Shinsky disappeared into this living nightmare, never, it seemed, to be heard from again. The world forgot about him until 1968, when a lawyer named William J. Krencewicz learned of the case, which inspired him to lead an effort to have Shinsky reexamined by psychiatrists. Shinsky himself was eager to have his case reopened, even if it meant standing trial for the murder if he was judged to be sane. "I was a stupid, foolish, superstitious young man when I did [the murder], but I do think I've been punished enough."
The issue of what to do with Shinsky dragged through the courts until January 1976, when a judge ruled that he was competent to stand trial. However, the authorities apparently agreed that Shinsky was indeed "punished enough," as I could not find any record that this trial ever took place. Shinsky may well have been released without ever being tried for a murder no one doubted he committed. He went back to Ringtown, where he lived quietly until his death in 1983.

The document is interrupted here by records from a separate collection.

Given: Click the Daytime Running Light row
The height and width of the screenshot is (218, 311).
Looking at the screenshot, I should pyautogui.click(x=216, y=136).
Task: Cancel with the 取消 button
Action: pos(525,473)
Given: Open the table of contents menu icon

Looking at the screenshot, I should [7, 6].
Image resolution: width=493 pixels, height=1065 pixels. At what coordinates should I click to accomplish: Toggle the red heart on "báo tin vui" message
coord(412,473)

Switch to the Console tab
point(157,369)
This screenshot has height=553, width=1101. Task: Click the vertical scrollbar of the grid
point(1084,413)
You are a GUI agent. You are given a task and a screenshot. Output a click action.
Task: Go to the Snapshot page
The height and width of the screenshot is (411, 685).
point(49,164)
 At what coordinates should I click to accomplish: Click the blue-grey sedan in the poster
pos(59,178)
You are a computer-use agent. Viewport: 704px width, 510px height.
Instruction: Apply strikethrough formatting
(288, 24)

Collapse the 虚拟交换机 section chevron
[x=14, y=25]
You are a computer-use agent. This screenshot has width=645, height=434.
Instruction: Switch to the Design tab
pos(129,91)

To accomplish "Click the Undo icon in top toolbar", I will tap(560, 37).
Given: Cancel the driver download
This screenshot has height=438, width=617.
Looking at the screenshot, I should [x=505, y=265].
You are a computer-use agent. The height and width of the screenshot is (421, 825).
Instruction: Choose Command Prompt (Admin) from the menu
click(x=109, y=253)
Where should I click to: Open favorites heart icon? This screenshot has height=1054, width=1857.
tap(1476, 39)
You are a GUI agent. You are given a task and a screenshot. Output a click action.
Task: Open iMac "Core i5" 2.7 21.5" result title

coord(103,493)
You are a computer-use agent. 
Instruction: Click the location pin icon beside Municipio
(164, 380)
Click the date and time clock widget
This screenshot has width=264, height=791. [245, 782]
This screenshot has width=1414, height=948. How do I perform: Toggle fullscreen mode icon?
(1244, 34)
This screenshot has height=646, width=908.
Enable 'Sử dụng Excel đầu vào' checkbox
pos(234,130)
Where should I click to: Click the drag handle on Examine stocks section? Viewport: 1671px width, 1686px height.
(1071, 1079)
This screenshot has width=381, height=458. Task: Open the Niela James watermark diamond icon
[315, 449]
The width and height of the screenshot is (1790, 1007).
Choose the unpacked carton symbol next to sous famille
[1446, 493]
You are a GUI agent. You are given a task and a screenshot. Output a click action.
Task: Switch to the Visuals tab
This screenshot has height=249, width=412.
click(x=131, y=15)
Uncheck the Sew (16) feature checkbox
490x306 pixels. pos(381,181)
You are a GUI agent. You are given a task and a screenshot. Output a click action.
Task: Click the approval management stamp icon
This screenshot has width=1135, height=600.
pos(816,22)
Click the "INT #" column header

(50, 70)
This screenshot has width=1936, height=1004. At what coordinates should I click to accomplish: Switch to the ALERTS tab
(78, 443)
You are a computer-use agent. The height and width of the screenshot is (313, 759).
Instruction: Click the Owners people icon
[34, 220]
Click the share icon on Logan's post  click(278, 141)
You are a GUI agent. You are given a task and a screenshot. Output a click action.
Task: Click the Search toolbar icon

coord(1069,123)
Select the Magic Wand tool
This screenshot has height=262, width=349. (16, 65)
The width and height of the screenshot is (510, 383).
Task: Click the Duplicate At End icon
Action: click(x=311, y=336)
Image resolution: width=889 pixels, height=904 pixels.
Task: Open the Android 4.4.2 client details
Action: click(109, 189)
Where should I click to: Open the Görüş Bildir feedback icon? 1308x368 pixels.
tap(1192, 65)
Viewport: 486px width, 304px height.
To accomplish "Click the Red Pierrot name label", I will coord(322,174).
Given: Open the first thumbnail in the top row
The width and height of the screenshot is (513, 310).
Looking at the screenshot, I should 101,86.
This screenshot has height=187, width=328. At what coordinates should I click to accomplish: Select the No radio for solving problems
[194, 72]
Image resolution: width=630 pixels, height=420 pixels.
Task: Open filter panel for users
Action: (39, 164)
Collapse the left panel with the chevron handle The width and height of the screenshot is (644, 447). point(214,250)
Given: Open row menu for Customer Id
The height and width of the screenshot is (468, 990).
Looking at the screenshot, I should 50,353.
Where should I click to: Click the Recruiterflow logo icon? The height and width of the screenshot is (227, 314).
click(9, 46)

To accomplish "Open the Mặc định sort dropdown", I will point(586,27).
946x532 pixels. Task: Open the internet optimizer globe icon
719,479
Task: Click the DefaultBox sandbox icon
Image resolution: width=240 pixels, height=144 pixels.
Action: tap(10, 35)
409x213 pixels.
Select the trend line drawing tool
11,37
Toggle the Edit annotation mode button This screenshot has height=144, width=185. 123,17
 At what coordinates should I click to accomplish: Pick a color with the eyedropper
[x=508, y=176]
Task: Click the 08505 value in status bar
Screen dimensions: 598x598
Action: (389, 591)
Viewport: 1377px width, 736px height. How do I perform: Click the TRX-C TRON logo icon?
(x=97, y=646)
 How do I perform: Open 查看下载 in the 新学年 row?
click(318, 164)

I have found nothing about Tovillia's subsequent life other than the fact that she continued to live in the Ringtown area until her death in 1963. In 1938, Selina Bernstel married a Charles Betterton. She died in Towanda, Pennsylvania, in 2003.
I have long thought that the great tragedy of our species is that--despite our fondness for psychological pigeonholing--our minds and souls are too strange for us to ever understand. How does one categorize Albert Shinsky, an otherwise sane young man who fell into the grip of a belief most people would call utterly insane? Did that make him crazy? Or merely all too human?